Recurrence relation by substitution

Question

I have an exercise where I need to prove by using the substitution method the following $$T(n) = 4T(n/3)+n = \Theta(n^{\log_3 4})$$ using as guess like the one below will fail, I cannot see why, though, even if I developed the substitution $$T(n) ≤ cn^{\log_3 4}$$ finally, they ask me to show how to substract off a lower-order term to make a substitution proof work. I was thiking about using something like $$T(n) ≤ cn^{\log_3 4}-dn$$ but again, I cannot see how to verify this recurrence.

What I did:

$$T(n) = 4T(n/3)+n$$ $$\qquad ≤ \frac{4c}{3}n^{\log_3 4} + n$$

and then from here, how to proceed and conclude that the first guess fails?

The complete exercise says:

Using the master method, you can show that the solution to the recurrence $T(n) = 4T(n/3)+n$ is $T(n)=\Theta(n^{log_3 4})$. Show that a substitution proof with the assumption $T(n) ≤ cn^{log_3 4}$ fails.

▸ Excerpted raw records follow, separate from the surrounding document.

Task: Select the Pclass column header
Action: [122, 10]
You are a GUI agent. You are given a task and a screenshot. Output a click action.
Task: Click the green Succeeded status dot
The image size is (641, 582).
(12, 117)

Then show how to subtract off a lower-order term to make a substitution proof work.

Answer 1

It seems the cause of your trouble is simply that you made a mistake while computing $(n/3)^{\log_34}$, which is $n^{\log_34}/4$ and not $n^{\log_34}/3$.

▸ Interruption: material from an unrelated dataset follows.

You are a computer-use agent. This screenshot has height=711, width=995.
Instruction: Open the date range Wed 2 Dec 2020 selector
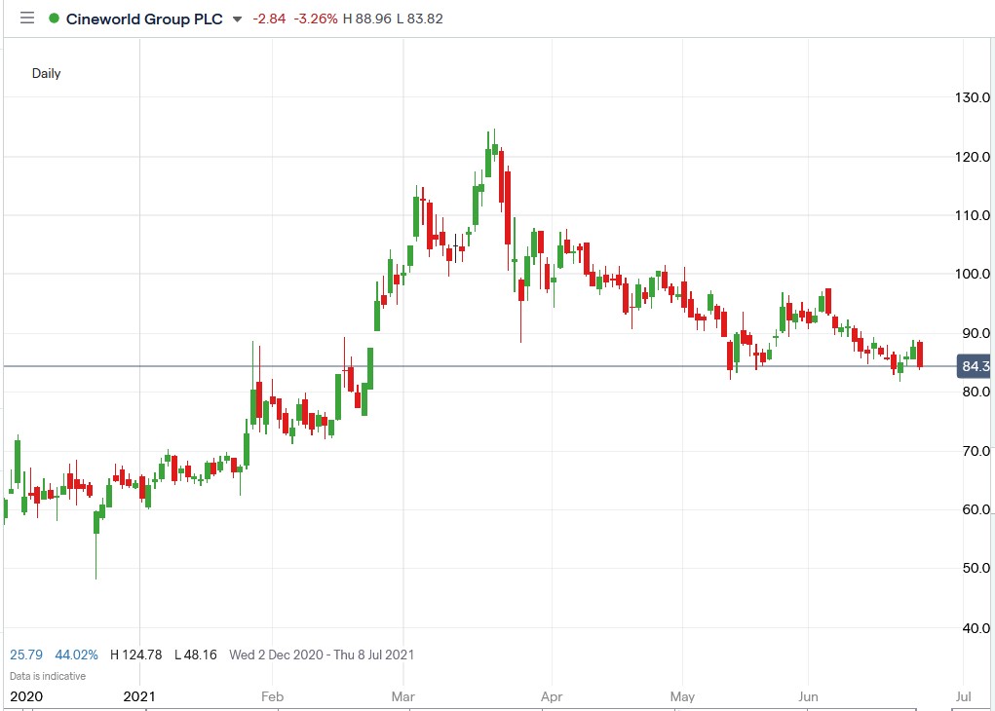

(Note that $(n/3)^{\log_34}=n^{\log_34}/3^{\log_34}$ and that $3^{\log_34}=\exp(\ln3\cdot\log_34)$ with $\ln3\cdot\log_34=\ln3\cdot\ln4/\ln3=\ln4$ hence $3^{\log_34}=4$.)

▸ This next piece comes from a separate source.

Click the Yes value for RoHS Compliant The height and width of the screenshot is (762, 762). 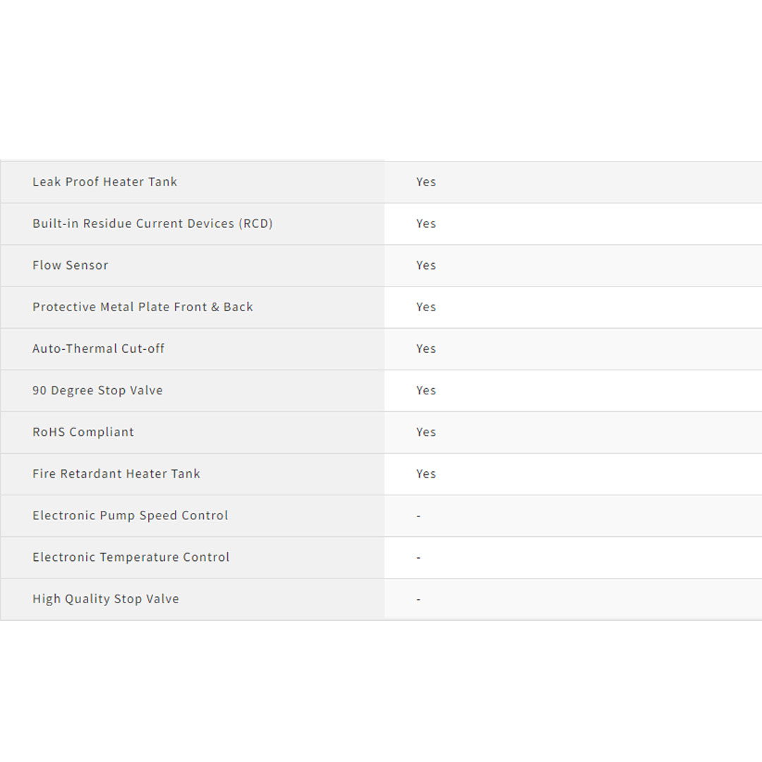click(x=426, y=432)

Anyway, the hint you were given is to assume that $T(n)\leqslant An^{\log_34}+Bn$ $(*)$ and to check if $(*)$ is hereditary for some suitable $B$. Hence, assume $(*)$ holds for $n/3$, then $$ T(n)=4T(n/3)+n\leqslant 4A(n/3)^{\log_34}+4B(n/3)+n=An^{\log_34}+(4B/3+1)n, $$ and one sees that $(*)$ holds for $n$ as soon as $4B/3+1\leqslant B$, for example for $B=-3$.

Now, choosing $A$ large enough such that $T(n)\leqslant An^{\log_34}-3n$ holds for $n$ small, one sees that $T(n)\leqslant An^{\log_34}-3n$ holds for every $n$.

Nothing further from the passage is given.